Не случайно еще одним вариантом названия акмеизма было адамизм. Библейский Адам дал имена «животным полевым и птицам небесным», тем самым подтвердив, зафиксировав их существование. Точно так же акмеисты стремились заново назвать вещи, взглянуть на них свежим, заинтересованным взглядом.
Различие символизма и акмеизма можно представить в системе четких противопоставлений (оппозиций).
Эти противопоставления можно свести к единой формуле: символизм – искусство Иного, акмеизм – поэзия Этого.
Акмеизм в отличие от символизма оказался явлением более локальным и менее долговечным. Первоначально в группу входило всего шесть поэтов: уже упомянутые Н. С. Гумилев, С. М. Городецкий, О. Э. Мандельштам, а также А. А. Ахматова, В. И. Нарбут и М. А. Зенкевич. Они составляли так называемый «Цех поэтов». В некоторых отношениях к акмеизму были близки М. А. Кузмин, статья которого «О прекрасной ясности» (1908) опередила главные акмеистские манифесты, а также И. Ф. Анненский, которого считала своим предшественником и учителем Ахматова. Однако наиболее отчетливо заявленные принципы акмеизма проявились в творчестве трех поэтов: Гумилева, Ахматовой и Мандельштама.
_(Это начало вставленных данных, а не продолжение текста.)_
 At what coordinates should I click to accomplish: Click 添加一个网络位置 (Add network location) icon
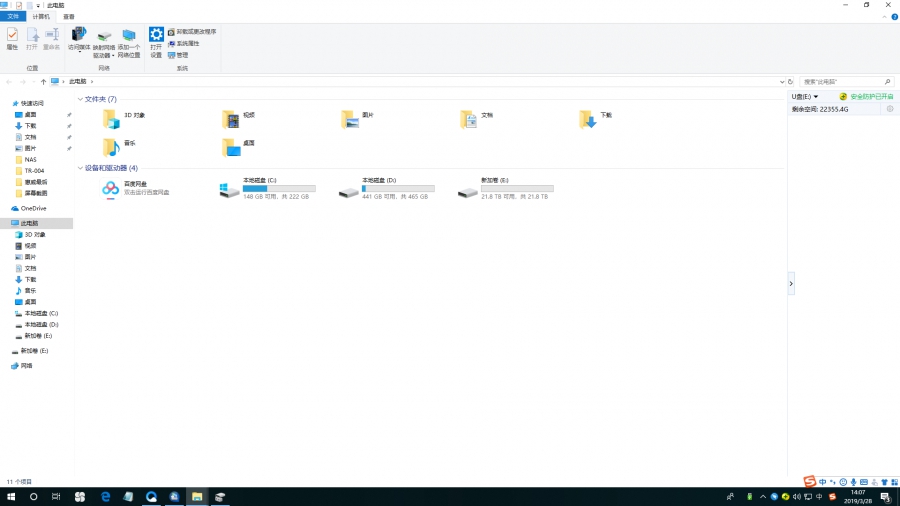(129, 42)
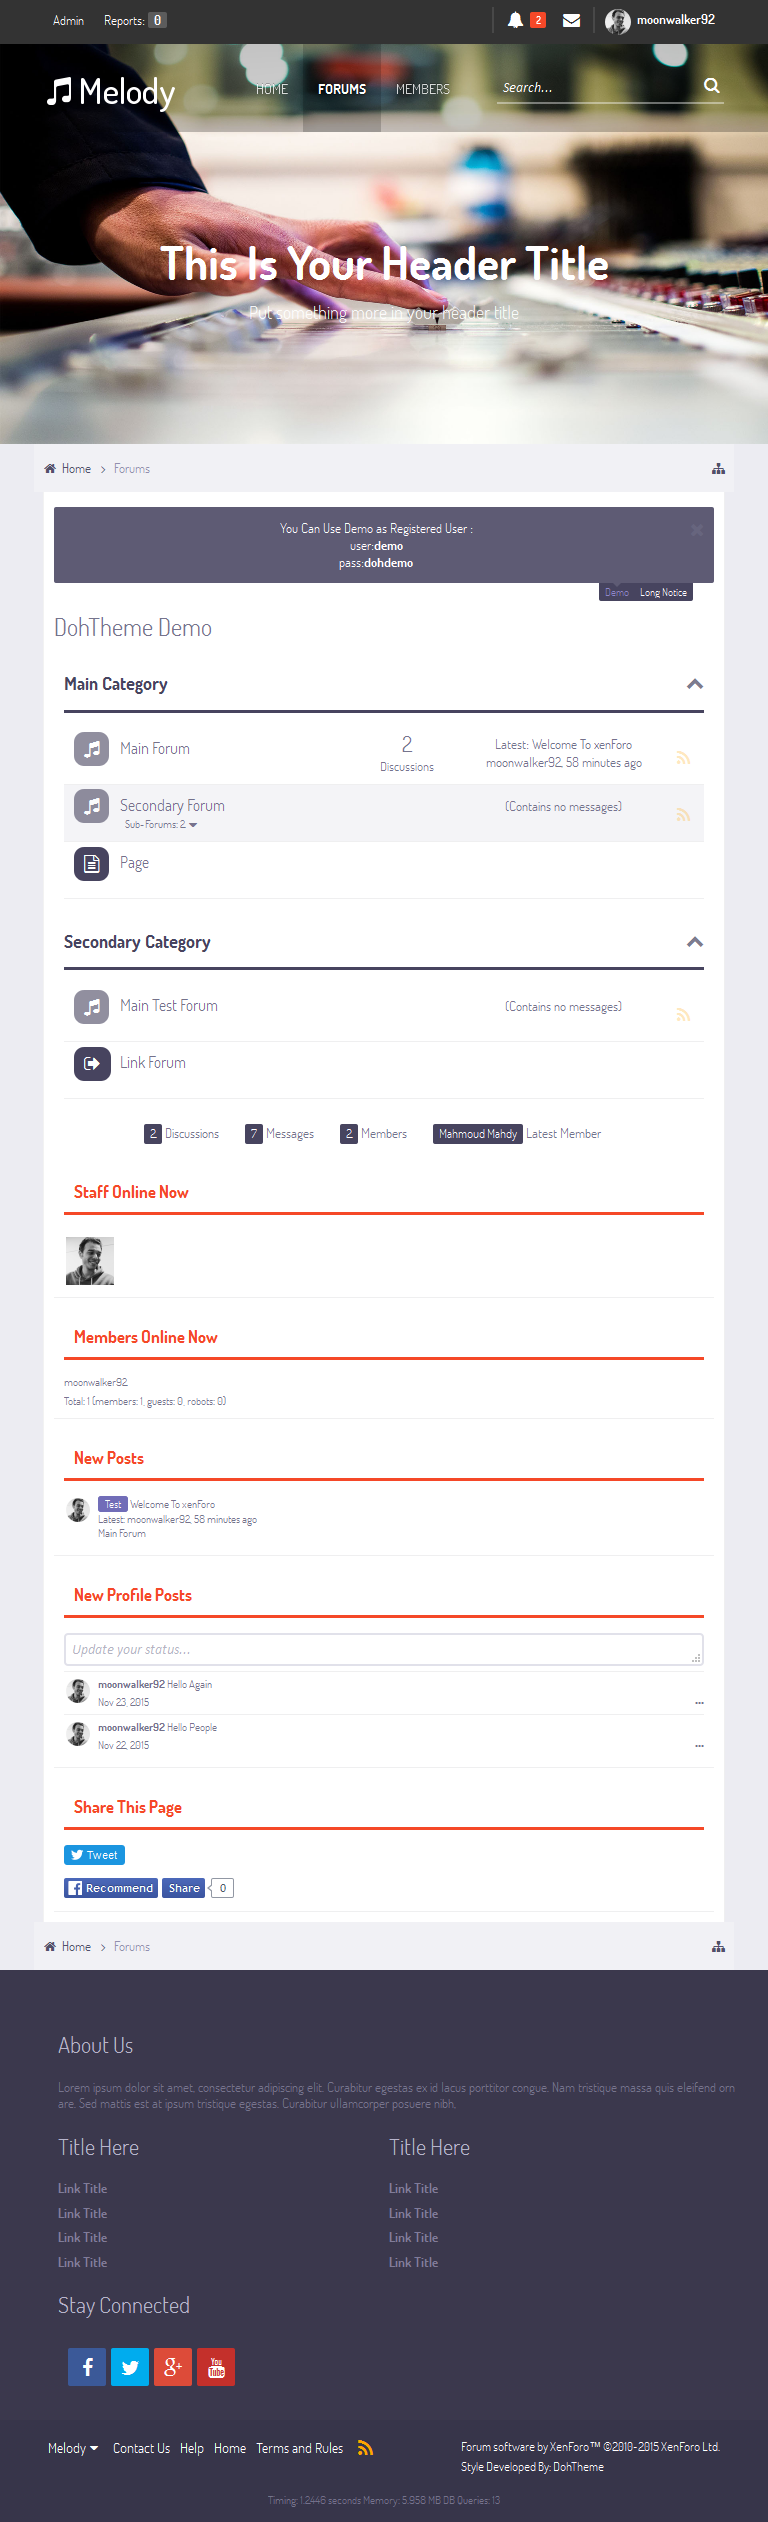Collapse the Main Category section
768x2522 pixels.
tap(695, 684)
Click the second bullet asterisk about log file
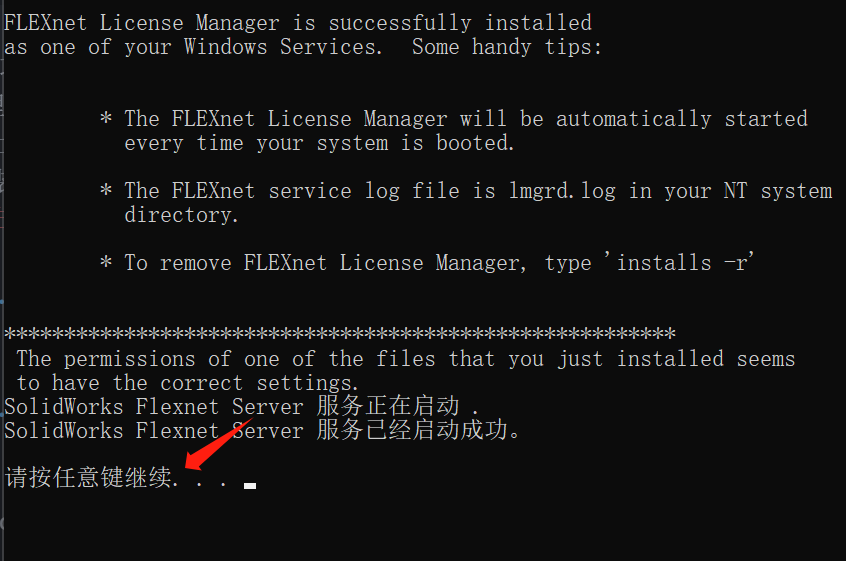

Николай Степанович Гумилев (1886–1921) начинал как поэт-символист, ученик В. Брюсова, первые стихи которого мэтр сопровождал доброжелательно-снисходительными отзывами. Даже само понятие «акмеизм» возникло, как вспоминал Андрей Белый, в кругу символистов, на одном из символистских собраний на Башне В. Иванова, его петербургской квартире у Таврического сада. «Вячеслав раз, помигивая, предложил сочинить Гумилеву платформу: „Вы вот нападаете на символистов, а собственной твердой позиции нет! Ну, Борис, Николаю Степановичу сочини-ка позицию…“ С шутки начав, предложил Гумилеву я создать „адамизм“; и пародийно стал развивать сочиняемую мной позицию; а Вячеслав, подхвативши, расписывал; выскочило откуда-то мимолетное слово „акмэ“, острие: „Вы, Адамы, должны быть заостренными“. Гумилев, не теряя бесстрастья, сказал, положив нога на ногу: «Вот и прекрасно: вы мне сочинили позицию против себя: покажу уже вам „акмеизм“!» Так он стал акмеистом; и так начинался с игры разговор о конце символизма» (Андрей Белый «Начало века», 1933).